Hells Gates dam built to 395m above sea level to facilitate the Revised Bradfield Scheme which will send water west onto the rich black soil plains. The LNP's proposal is a small dam and irrigation on basalt rock country.
What commitment can you make to curb the crime wave in Mount Isa?
The KAP's relocation sentencing policy gives Magistrates the option to send youth offenders to an outback relocation sentencing facility in Kajabbi where the teens will be given valuable education and training in skills such as brick laying, fencing, livestock management, house building, cooking and much more.
Under the current ALP regime, teenagers are either locked away in detention centres at extreme costs to the taxpayer or they're let back on the street and continue offending.
The situation with the people living in the Leichhardt River, Mount Isa's water supply, must be addressed. Robbie Katter has said there must be tighter scrutiny on housing inventory and occupancy habits on both sides of the NT/Qld border to ensure people aren't living in a house in one area and holding another in their name. Another option is a diversionary centre (similar to KASH) and housing at least 15 kilometres out of town for the people to move into, and that a weekly bus service be established.
OTHER CANDIDATES:
What incentives will you provide to curb housing shortage?
I have been in discussions with major mining operators in the North West Minerals Province (Cloncurry and Mount Isa) for the provision of housing.
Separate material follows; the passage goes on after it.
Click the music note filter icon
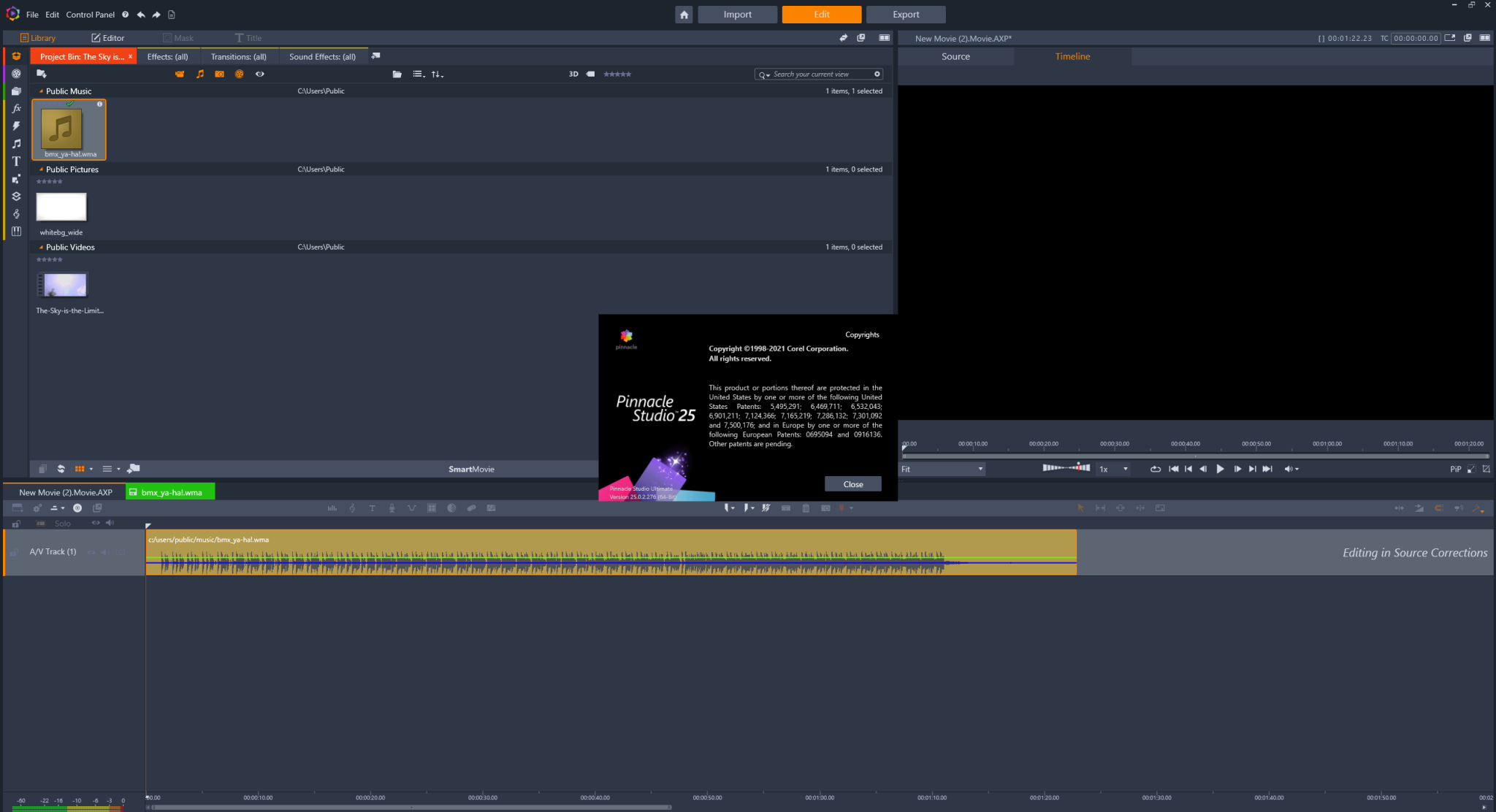Viewport: 1496px width, 812px height. (200, 74)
If 400 one-hectare blocks were released in Cloncurry, not only would it provide a stable workforce, but it would also give us a much more liveable community.
The provision of 1,000 similar blocks in Mount Isa would not be unreasonable. Housing can be provided for through a $150 per/week salary sacrifice, and $150 from the mining companies.
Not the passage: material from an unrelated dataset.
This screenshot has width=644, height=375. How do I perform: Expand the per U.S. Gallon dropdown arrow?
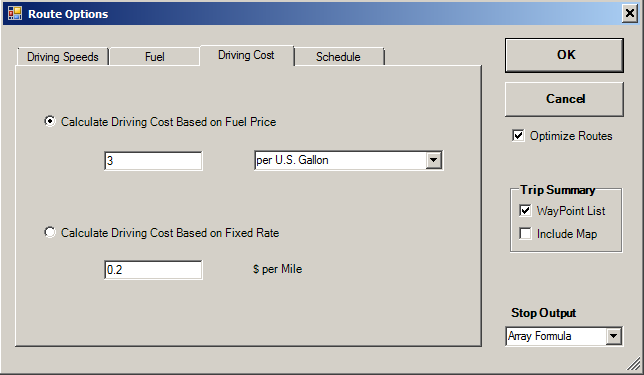point(433,160)
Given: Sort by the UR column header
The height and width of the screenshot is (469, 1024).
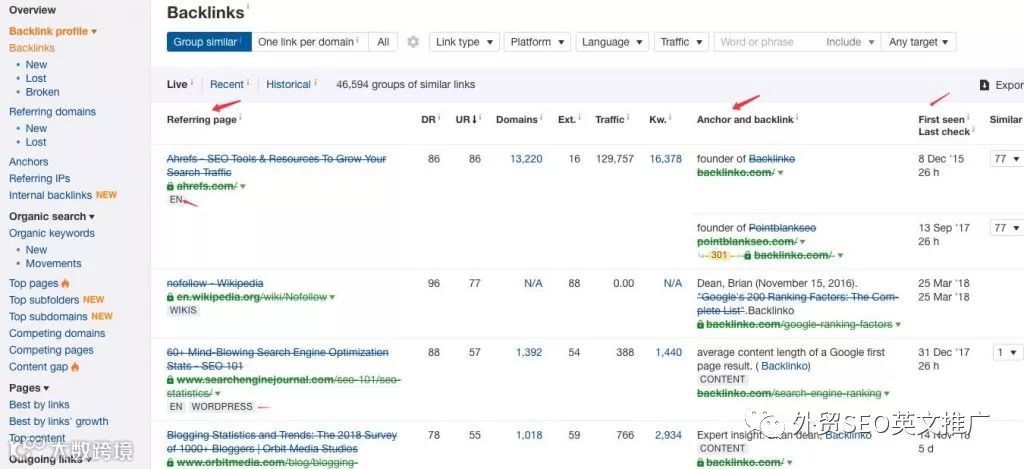Looking at the screenshot, I should click(x=465, y=120).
Since the introduction of FIFO mining, Mount Isa has gone from 30,000 people down to 18,000 people.
There are renewable businesses waiting on the development of CopperString 2.0, what's your timeline for CopperString and what steps will you take to encourage growth of renewable in the area?
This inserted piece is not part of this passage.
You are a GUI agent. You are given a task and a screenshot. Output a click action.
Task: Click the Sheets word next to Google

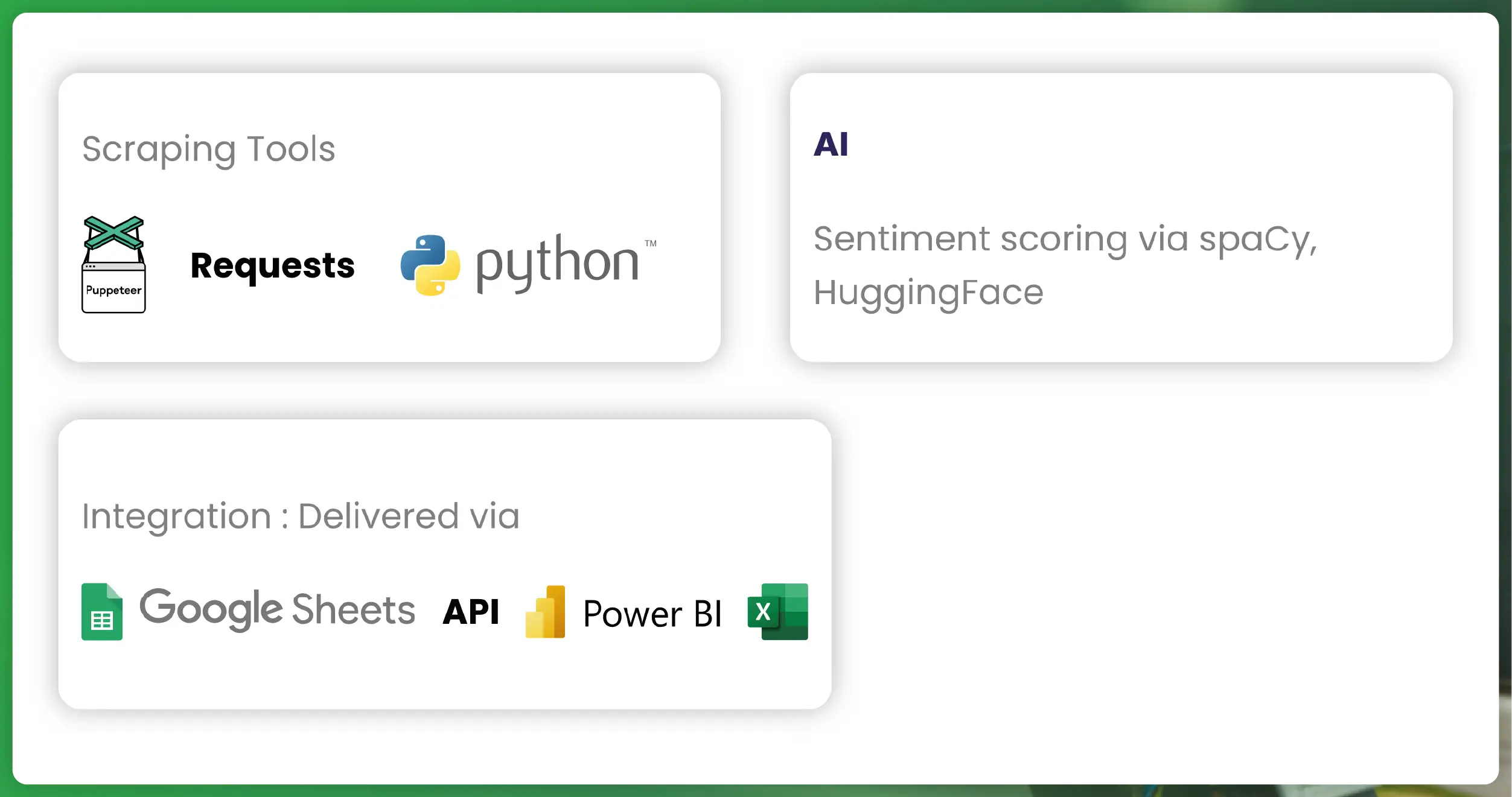(x=354, y=609)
In a position of power after the election, we will be demanding deadlines for the construction of CopperString. If the Government doesn't meet those deadlines, then they will not have our support.
Glencore said publicly two years before the last state election that it was going to close its copper smelter and refinery. Working with senior ALP figures we were able to stave this off. I again state my public thanks.
The copper price is high now, but the world price for metals is volatile. We are hopelessly non-competitive in the North West Minerals Province. We are paying $150 a MWh, mining companies are having to use diesel generators. We must build CopperString and connect to the national grid which will bring competitively priced power. We will send back renewable power. The windfarms at Hughenden are some of the best sites for wind in the world.
What are your specific projects to support the agriculture industry?
The ALP and LNP hand out water licences on the Flinders River to the highest bidder - foreign owned or absentee landlords. This does nothing to increase our towns' populations.
The KAP model is to ballot out the water in a lottery system to owner-operator farmers who will comprise local Council workers, residents, small business owners and the children of cow cockies. The Hughenden Irrigation Project (HIPCo) will create 150 to 200 owner-operator farms and will grow the size of the town dramatically. This model can be repeated in all the Mid-West towns (Cloncurry, Richmond, Julia Creek etc), as well as the Gulf towns (Doomadgee, Burketown, Normanton, Georgetown etc).
There are daycare shortages/long wait times across the North West, what measures will you take to alleviate it?
Childcare workers are underpaid. There is no doubt about that. The wages of childcare workers must be increased, but this alone will not solve all the problems of staff shortages and waiting lists.